ICD-9 Codes

ICD-9 codes will no longer be used unless you are billing a claim that incurred prior to 10/1/15.  But because these codes are so critical to the history of coding, no insurance manual will be complete without at least some mention of these codes.

So what is an ICD-9 code anyway?

ICD-9, International Classification of Diseases - Ninth Revision, is the coding system that is used to provide a written description of a patient’s disease, illness, injury, symptoms or complaints and translate it from the word format into an ICD-9 code. ICD-9 booklet is updated by the AMA (American Medical Association) on a yearly basis.

ICD-9 codes are three digit, four digit and five digit codes that are listed in the ICD- 9 manual with code sets that range from 001.0 through V82.9.

 ICD-9 codes are required on all claims with a date of service prior to 10/1/15. 

These codes tell the health insurance carrier everything about the patient’s encounter. So even though they were not present when the patient was seen they are able to determine exactly why the patient was being treated.

This starts with careful, detailed documentation of every aspect of the patient’s reason for the visit:

  • The patient’s complaints.
  • When the complaints started.
  • Duration
  • Severity 
  • What they were doing when it occurred.
  • If they had it before.

This documentation is what will be used to determine which of the hundreds of ICD-9 codes are appropriate to use.  

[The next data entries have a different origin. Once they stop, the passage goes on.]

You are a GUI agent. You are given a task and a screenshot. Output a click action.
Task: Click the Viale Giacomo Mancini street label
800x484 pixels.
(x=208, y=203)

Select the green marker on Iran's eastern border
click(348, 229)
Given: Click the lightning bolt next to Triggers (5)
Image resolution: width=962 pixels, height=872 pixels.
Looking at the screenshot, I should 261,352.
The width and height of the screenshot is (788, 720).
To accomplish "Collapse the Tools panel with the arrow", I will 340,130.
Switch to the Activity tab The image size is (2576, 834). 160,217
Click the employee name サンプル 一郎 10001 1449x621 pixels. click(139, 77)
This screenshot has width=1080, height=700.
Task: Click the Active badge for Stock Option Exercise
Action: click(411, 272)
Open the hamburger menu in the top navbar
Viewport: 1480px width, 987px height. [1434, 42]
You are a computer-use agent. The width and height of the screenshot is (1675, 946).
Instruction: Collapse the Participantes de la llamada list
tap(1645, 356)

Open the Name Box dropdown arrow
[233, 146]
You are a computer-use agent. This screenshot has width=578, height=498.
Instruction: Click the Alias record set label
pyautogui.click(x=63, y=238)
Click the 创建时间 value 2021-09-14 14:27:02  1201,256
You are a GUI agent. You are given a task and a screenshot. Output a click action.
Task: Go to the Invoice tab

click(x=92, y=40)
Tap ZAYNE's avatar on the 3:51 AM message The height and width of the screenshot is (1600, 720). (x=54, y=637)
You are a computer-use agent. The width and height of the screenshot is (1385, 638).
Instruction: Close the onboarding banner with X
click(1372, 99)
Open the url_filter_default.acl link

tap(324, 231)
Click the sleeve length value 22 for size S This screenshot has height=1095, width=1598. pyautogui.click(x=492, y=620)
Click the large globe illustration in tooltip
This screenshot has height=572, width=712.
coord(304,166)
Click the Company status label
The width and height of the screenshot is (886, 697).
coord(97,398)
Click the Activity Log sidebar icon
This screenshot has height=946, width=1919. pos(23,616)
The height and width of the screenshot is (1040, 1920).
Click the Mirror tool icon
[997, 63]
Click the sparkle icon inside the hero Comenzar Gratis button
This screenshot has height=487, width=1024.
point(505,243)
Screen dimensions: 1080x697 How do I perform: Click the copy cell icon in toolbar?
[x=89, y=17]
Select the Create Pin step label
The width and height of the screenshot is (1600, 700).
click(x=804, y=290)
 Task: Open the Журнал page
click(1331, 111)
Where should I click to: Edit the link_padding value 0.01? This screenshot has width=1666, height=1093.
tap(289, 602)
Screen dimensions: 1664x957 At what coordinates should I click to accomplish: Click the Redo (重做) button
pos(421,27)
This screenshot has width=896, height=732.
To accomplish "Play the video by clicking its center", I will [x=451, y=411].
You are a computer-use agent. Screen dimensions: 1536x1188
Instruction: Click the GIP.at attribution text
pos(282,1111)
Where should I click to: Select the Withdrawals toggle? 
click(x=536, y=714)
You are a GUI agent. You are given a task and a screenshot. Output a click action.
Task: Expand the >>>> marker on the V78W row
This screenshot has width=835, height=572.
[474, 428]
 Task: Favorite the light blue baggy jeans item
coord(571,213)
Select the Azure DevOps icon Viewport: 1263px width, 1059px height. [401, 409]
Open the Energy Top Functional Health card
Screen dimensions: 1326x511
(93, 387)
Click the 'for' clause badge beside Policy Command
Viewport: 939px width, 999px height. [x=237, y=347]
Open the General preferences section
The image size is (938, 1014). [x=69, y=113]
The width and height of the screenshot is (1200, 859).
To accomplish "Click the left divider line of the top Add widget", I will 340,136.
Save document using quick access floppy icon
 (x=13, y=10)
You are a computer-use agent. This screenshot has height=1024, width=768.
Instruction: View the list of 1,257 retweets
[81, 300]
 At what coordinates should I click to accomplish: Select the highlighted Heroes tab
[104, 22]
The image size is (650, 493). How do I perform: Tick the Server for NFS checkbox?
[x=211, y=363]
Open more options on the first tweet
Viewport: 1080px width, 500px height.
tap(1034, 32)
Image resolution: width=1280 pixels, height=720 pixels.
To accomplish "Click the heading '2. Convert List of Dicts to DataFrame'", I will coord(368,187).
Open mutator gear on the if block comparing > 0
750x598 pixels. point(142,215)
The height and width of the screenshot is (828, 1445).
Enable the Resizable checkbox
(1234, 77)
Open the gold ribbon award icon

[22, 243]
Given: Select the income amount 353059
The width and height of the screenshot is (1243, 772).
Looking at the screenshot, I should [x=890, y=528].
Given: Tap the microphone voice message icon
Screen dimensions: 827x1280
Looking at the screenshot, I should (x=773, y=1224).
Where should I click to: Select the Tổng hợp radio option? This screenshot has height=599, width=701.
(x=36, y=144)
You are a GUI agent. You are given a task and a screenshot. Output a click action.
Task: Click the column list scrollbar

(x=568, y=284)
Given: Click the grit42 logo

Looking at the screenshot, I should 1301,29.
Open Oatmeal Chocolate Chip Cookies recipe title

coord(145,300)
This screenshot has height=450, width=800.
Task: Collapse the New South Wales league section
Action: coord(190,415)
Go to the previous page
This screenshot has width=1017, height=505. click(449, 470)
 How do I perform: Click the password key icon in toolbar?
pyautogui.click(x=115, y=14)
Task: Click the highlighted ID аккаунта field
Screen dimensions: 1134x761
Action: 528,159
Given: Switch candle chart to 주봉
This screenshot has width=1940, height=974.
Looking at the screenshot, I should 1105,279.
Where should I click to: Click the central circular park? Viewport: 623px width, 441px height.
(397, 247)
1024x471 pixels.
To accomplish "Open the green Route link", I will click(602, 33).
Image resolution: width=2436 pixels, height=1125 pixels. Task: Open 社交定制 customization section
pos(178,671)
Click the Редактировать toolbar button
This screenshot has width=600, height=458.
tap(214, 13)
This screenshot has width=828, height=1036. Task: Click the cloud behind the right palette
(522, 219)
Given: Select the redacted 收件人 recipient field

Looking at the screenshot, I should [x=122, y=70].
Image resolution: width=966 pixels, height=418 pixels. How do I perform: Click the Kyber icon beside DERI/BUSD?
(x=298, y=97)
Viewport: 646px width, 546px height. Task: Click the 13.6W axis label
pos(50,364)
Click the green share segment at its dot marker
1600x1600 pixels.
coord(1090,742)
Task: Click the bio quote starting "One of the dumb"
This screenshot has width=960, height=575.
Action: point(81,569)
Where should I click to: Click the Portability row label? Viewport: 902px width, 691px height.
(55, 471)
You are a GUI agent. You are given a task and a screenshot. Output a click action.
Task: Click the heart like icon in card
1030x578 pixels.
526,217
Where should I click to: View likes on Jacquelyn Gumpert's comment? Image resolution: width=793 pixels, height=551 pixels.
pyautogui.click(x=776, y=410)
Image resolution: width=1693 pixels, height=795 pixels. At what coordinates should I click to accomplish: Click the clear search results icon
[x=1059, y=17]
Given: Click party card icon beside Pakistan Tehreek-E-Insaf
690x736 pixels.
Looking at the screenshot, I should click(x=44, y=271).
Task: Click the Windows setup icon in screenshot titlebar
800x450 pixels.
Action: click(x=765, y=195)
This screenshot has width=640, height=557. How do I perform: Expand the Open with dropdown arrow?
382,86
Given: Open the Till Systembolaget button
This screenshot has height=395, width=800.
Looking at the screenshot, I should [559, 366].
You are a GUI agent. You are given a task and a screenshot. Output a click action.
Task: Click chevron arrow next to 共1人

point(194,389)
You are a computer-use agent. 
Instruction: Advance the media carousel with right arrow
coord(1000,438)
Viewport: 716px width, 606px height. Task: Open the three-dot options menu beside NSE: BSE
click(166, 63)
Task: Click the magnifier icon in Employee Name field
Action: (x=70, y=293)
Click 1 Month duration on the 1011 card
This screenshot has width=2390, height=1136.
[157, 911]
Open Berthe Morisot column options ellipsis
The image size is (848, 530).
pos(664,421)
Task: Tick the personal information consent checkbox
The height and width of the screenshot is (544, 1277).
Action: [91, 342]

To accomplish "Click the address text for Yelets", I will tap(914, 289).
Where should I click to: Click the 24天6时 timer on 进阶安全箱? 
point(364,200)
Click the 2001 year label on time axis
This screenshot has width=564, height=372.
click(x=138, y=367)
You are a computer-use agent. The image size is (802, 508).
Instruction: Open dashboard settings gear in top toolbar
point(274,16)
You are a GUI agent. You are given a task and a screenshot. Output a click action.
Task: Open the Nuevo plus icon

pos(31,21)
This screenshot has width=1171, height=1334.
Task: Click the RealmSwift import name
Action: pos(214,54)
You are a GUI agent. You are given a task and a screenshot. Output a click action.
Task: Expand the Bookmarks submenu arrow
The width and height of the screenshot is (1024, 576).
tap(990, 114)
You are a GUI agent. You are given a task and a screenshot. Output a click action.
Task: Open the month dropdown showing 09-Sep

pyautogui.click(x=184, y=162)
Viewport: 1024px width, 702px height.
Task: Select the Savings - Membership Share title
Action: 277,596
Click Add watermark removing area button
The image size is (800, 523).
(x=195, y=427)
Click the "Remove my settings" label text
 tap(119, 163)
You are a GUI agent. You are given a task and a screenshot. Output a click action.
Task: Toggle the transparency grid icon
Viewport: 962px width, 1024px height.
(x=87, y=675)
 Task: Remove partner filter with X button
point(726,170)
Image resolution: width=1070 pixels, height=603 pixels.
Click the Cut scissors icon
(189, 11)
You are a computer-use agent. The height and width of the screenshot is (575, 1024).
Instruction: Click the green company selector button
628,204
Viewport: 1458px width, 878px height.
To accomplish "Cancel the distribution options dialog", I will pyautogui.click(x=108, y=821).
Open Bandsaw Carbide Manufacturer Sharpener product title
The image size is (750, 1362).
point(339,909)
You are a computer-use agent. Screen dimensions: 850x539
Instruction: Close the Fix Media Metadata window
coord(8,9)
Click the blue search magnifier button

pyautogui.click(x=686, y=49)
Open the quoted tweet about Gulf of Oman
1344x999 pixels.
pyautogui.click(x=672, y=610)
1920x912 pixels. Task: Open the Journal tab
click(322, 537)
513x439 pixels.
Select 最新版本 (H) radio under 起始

ICD-9 codes are entered in field 21 of the CMS 1500 claim form

ICD-9 codes are broken down in the following way:

3 digits represent the category:

  • 250 -  Diabetes

4 digits represent the subcategory:

  • 250.1   Diabetes with ketoacidosis

5 digits represent the sub classification:

  • 250.13  Diabetes with ketoacidosis, type I [juvenile type], uncontrolled

Claims should always be coded to the highest level of specificity. This means that a 3 digit code should be used only if no valid 4 digit codes are available. A four digit code should be used only if no valid 5 digit is available. If a valid 5 digit is available, it should always be used. Each digit addition within the code tells you more about the condition.

What’s Changed?

  • The new codes are alpha numeric codes.
  • The code changed from five positions to seven.
  • 13,000 codes under ICD-9 to 68,000 codes under ICD-10.
  • ICD-10 has been expanded to fully describe the condition/disease/injury.
  • Codes were added to reflect which side of the body.
  • Codes were added to reflect the patient’s trimester of pregnancy.
  • It expanded the system so we would not run out of codes.
  • The new codes would allow for more in depth review of disease and treatments to improve the outcomes.

The impact of changing from ICD-9 to 10 codes continues to be felt. Providers are complaining about the complexity of the new codes and a lot of providers continue to use the crosswalk, which basically takes the old ICD-9 code and points them toward the exact same ICD-10 match.

The goal of the new ICD-10 codes was simply not to replace the old with a new look alike code. It was changed to obtain a clearer more precise diagnosis. Given a chance, the ICD-10 codes will provide a lot more data that will help us key into better ways to track outcomes and treat patients.